The second wave of bourgeois revolutions are those that occurred within the late modern period and were typically marked by being led from above by the haute bourgeoisie.
- Greek Revolution (1821–1829)
- Wallachian revolution (1821)
- July Revolution (1830)
- Revolutions of 1848
  - February Revolution (1848)
  - German revolutions of 1848–1849
  - Revolutions of 1848 in the Italian states
  - Hungarian Revolution of 1848
  - Moldavian Revolution of 1848
  - Wallachian Revolution of 1848
- Risorgimento (1848–1871)
- Unification of Germany (1866–1871)
- American Civil War (1861–1865)
- Japanese Revolution (1868–1869)
- Philippine Revolution (1896–1898)
- 1905 Russian Revolution (1905–1907)
- Persian Constitutional Revolution (1905–1911)

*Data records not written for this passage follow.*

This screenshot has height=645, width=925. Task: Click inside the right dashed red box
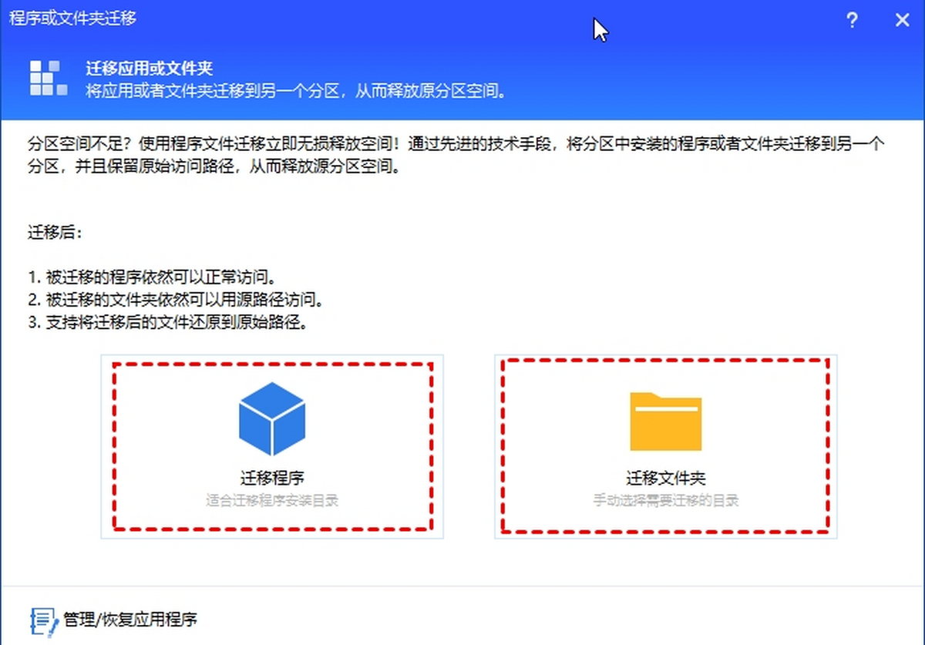665,443
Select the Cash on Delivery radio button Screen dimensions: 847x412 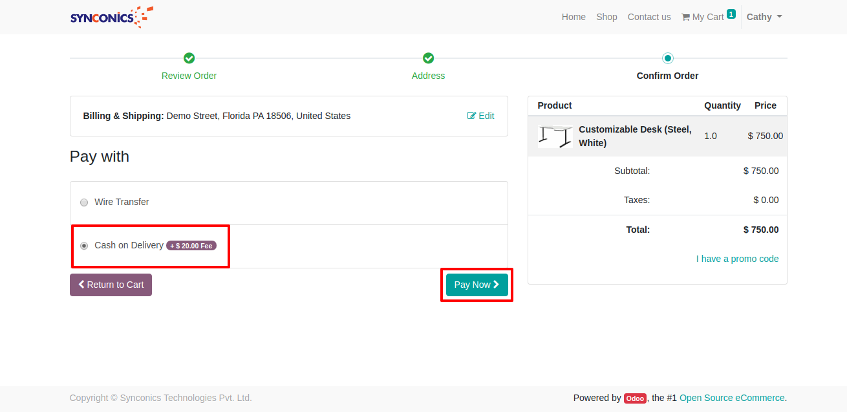point(84,246)
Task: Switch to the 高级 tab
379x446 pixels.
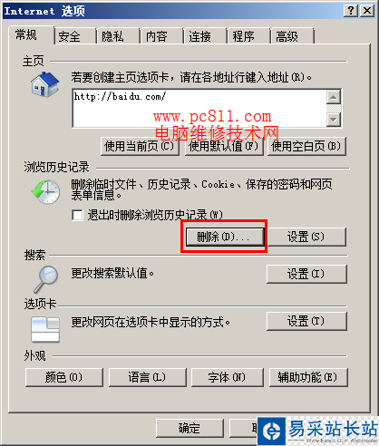Action: click(292, 36)
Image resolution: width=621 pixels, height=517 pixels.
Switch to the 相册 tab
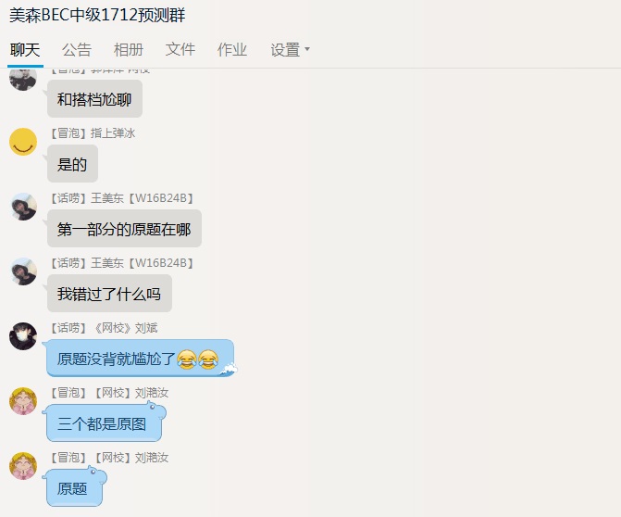tap(128, 50)
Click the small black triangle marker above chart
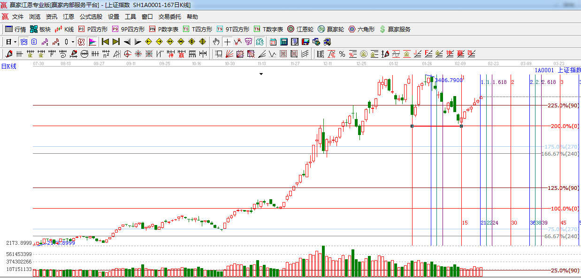 tap(261, 74)
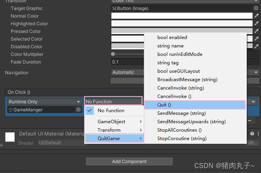Click the Normal Color eyedropper icon
261x173 pixels.
[256, 16]
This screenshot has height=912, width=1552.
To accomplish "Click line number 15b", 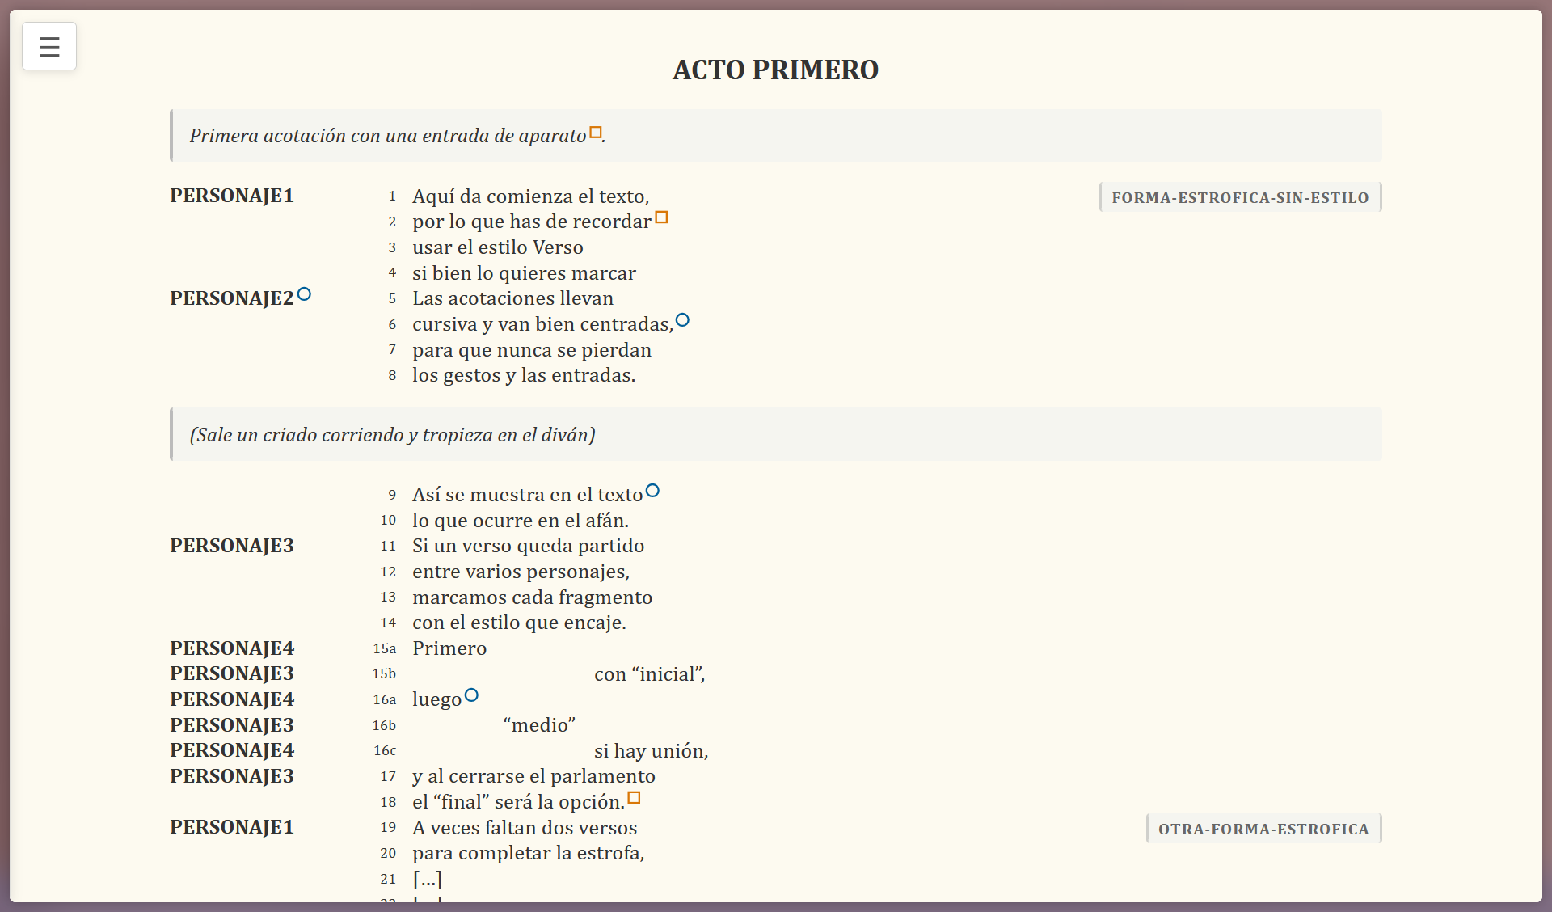I will 384,674.

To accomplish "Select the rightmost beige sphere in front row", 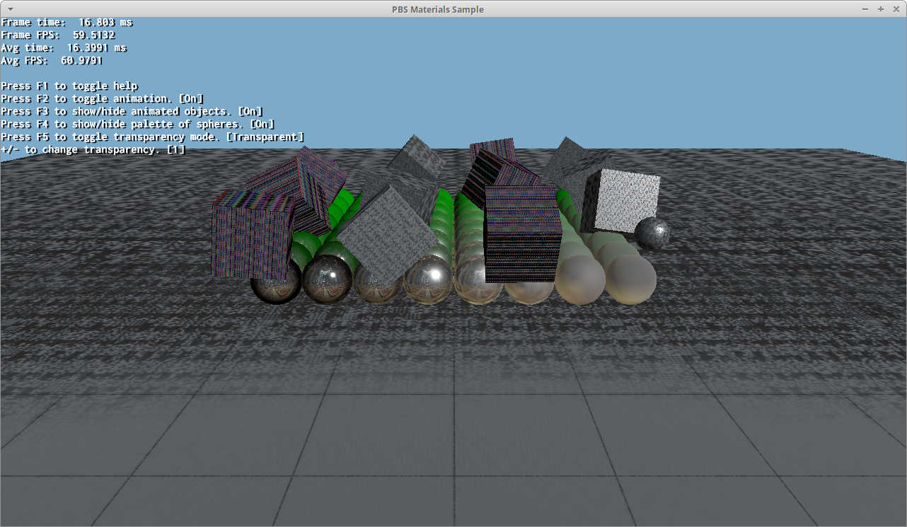I will 630,279.
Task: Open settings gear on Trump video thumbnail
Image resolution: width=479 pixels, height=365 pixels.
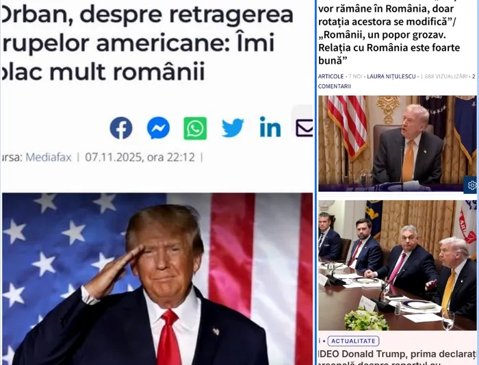Action: (x=471, y=186)
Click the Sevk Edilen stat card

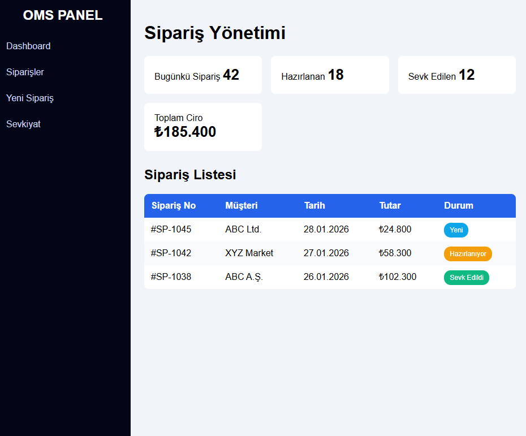(456, 75)
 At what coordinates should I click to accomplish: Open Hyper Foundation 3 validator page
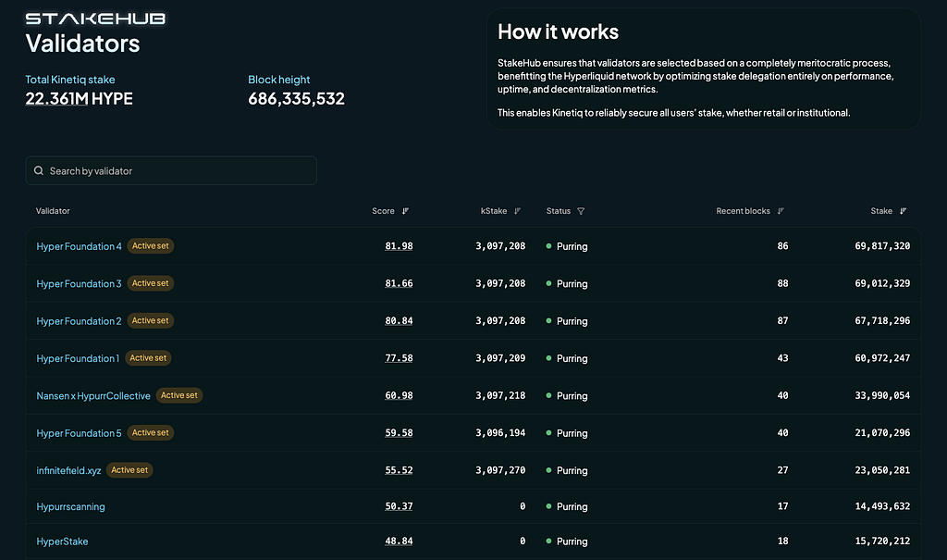click(x=79, y=284)
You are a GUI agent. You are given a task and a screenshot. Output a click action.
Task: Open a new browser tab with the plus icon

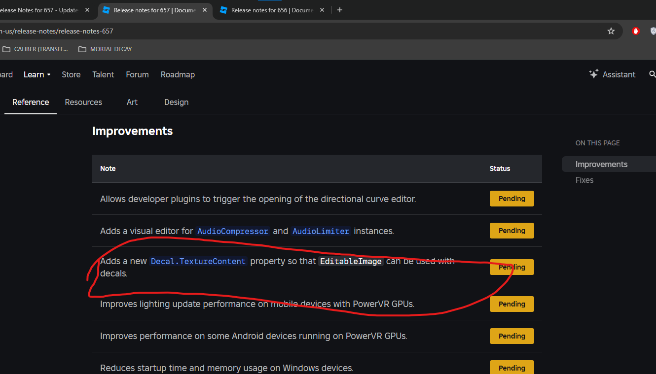point(339,10)
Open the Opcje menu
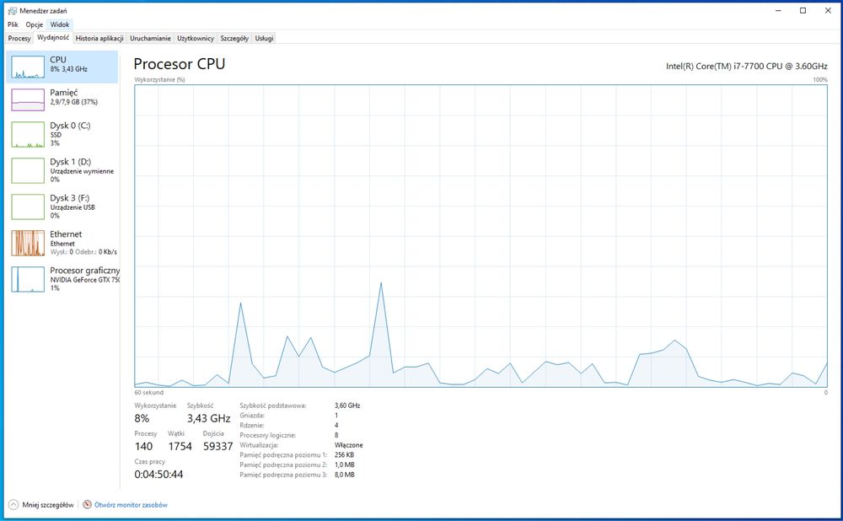 pyautogui.click(x=35, y=24)
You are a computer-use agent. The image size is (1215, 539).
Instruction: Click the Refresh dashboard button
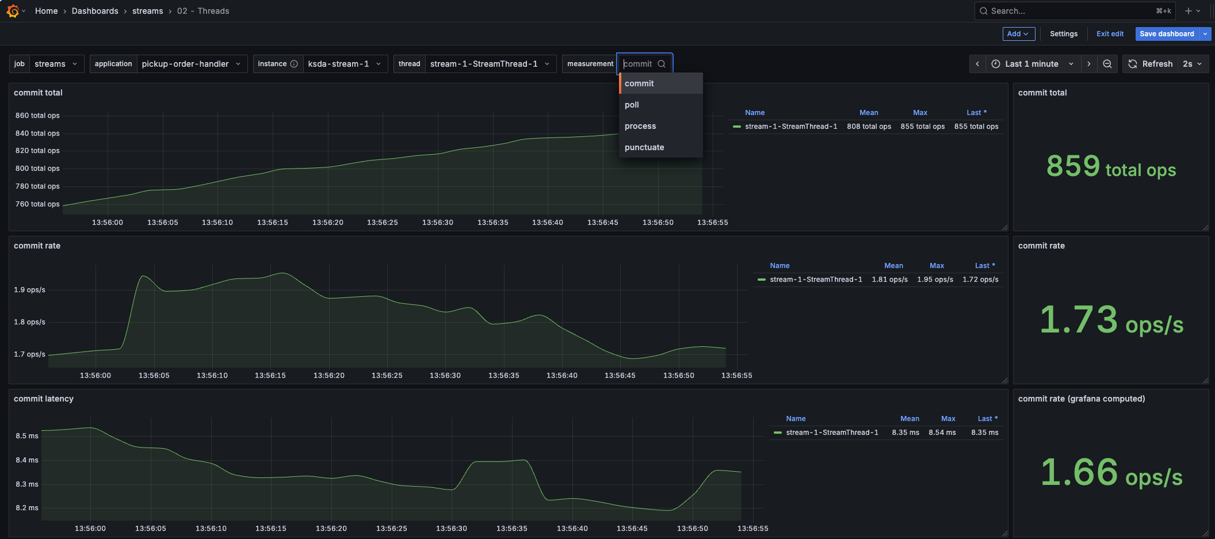point(1150,64)
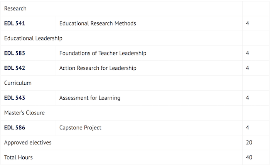Select the Assessment for Learning title
This screenshot has height=166, width=270.
click(x=90, y=98)
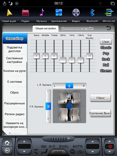Screen dimensions: 117x156
Task: Raise left temperature with up arrow
Action: click(24, 141)
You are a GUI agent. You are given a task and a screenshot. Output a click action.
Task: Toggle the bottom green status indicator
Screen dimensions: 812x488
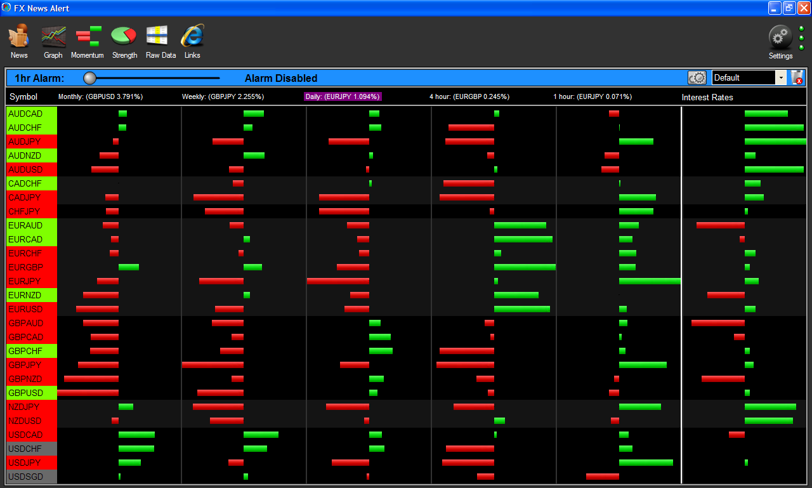coord(801,46)
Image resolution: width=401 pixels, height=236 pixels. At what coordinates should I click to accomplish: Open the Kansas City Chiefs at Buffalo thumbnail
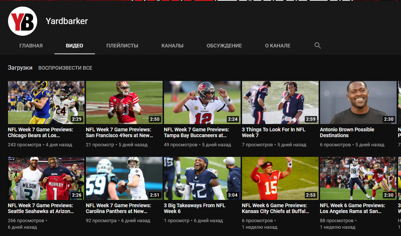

- Young Turk Revolution (1908)
- Chinese revolution of 1911 (1911–1912)
- Mexican Revolution (1910–1917)
- February Revolution (1917); also called a "bourgeois-democratic revolution" in Soviet historiography
- / Chinese revolution (1925–1953)

=== Bourgeois revolutions in the contemporary period ===
The leader of Albania and communist political theorist, Enver Hoxha, writing in 1984 described the then recent Iranian Revolution (1978–1979) as a bourgeois revolution.